Długo nie mogłam skojarzyć, kogo przypomina mi ta piękna modelka, ale już wiem. To Julia Ormond w "Wichrach namiętności"
piękne zdjęcie w całości kompletnej.dla mnie 10 a nawet 20.
pozdrawiam
jakość skanu i/albo negatywu dość mizerna, co zadziwia gdyż negatyw kodaka na prześwietlenia jest dość tolerancyjny. Wydaje się że skaner i/lub postprocessing był źle ustawiony.
Marcin mógłby napisać Tobie tutaj jak i pod każdą inną Twoją pracą, że nie masz kompozycji. I nie przekonałabyś go, że masz i że cokolwiek komponujesz, musiała byś go przekonać najpierw, że ona istnieje, no wiesz- ta kompozycja :))). Niby proste, bo od dowodów na "Tę" historia aż pęka w szwach, a jednak :P. Odnośnie pracy, wyraziłem swoje subiektywne zdanie. Nie jestem dzieckiem kliszy aczkolwiek tyci na tej pracowałem. Za to oglądam całą masę prac innych i różnice potrafię dostrzec. Nawet w oparciu o fotografię cyfrową, gdyż te dwie spotykają się tutaj obok siebie. Tutaj hihlighty na twarzy i sukni ( ramię,dekolt) są przedobrzone, świecące (mało analogowe już) . Udanej soboty Tobie życzę :). Ps. odsyłałaś mnie do swojego portfolio . Znam wiele Twoich prac, wiem z kim piszę ;). Jeszcze raz serdecznie pozdrawiam.

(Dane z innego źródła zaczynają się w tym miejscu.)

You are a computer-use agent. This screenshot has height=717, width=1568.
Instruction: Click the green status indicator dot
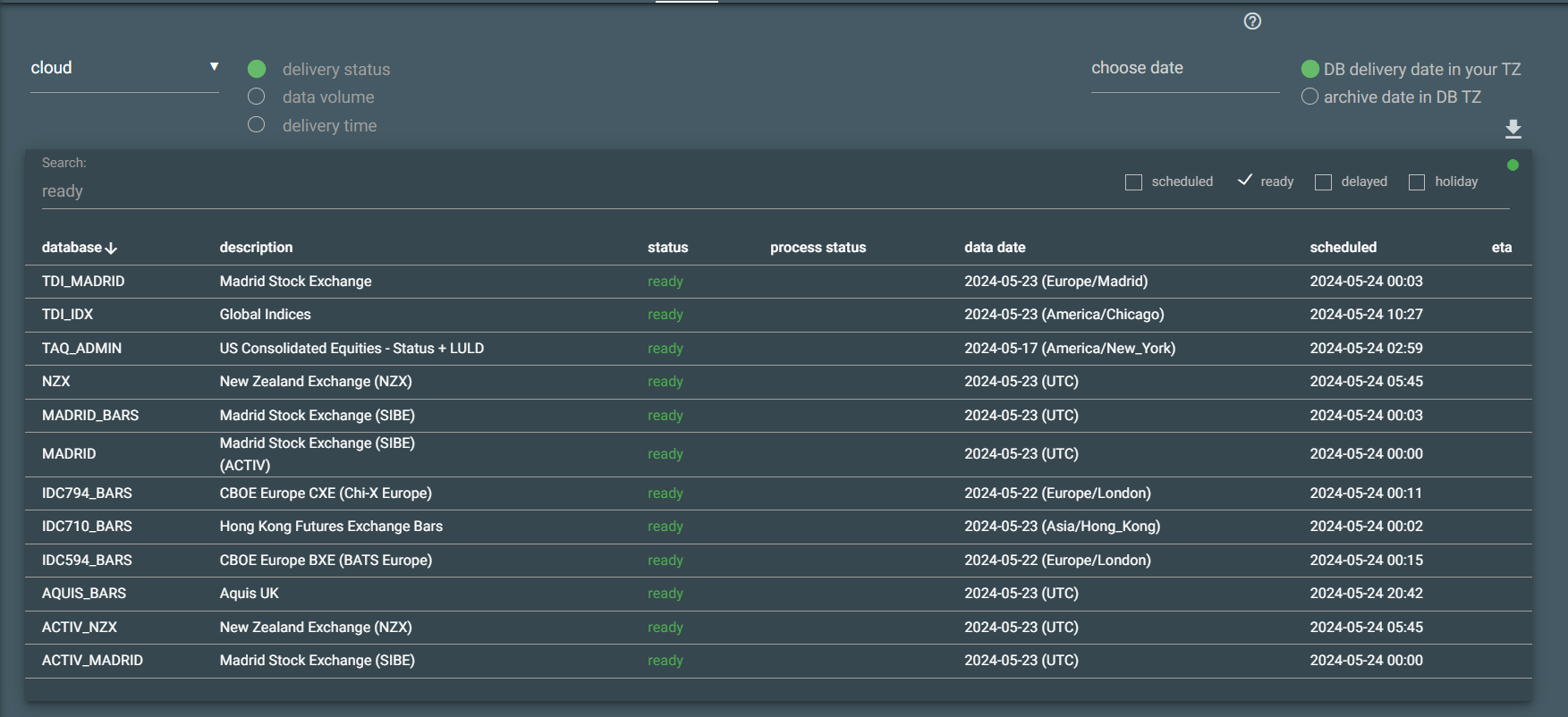[1513, 165]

baaaa!!! :))))... Ja podkreślę, że to pogoda własnie i pora dnia ( światło) to podstawa)( oczywiście poza pomysłem na zdjęcia ;) ) , a ustawienia ekspozycji dla danej kliszy to coś co robimy później, edycja to już trzeci etap... moim zdaniem u Ciebie zawiódł pierwszy i ostatni etap. Wybór kliszy, która "daje różnie" nie jest czymś złym. Złe warunki, być może niezbyt dobry pomysł na nawet delikatne dodatkowe kontrastowanie w programie graficznym. Do następnego. Tymczasem dobrej nocy życzę.
no więc, klisza daje różnie i to jest fajne, serio, mam dużą tolerancję :) delikatnie podciągnełam kontrast, to wszystko, zdjęcie zostało wykonane pentaconem na kodaku i skoro tak się znasz, to wiesz, że same ustawienia, to nie wszystko i liczy się m.in. warunki pogodowe jak i wola fotografującego, takie światło może Ci się oczywiście nie podobać, również tonacja może Ci się nie podobać, mi się akurat podoba i niby z gustami się nie dyskutuje, jednak to forum :) czy to o czym piszesz to błąd? myślę, że raczej konkretna propozycja, która Ci nie leży w dwóch aspektach, dziękuję za opinię i odsyłam do innych moich zdjęć :)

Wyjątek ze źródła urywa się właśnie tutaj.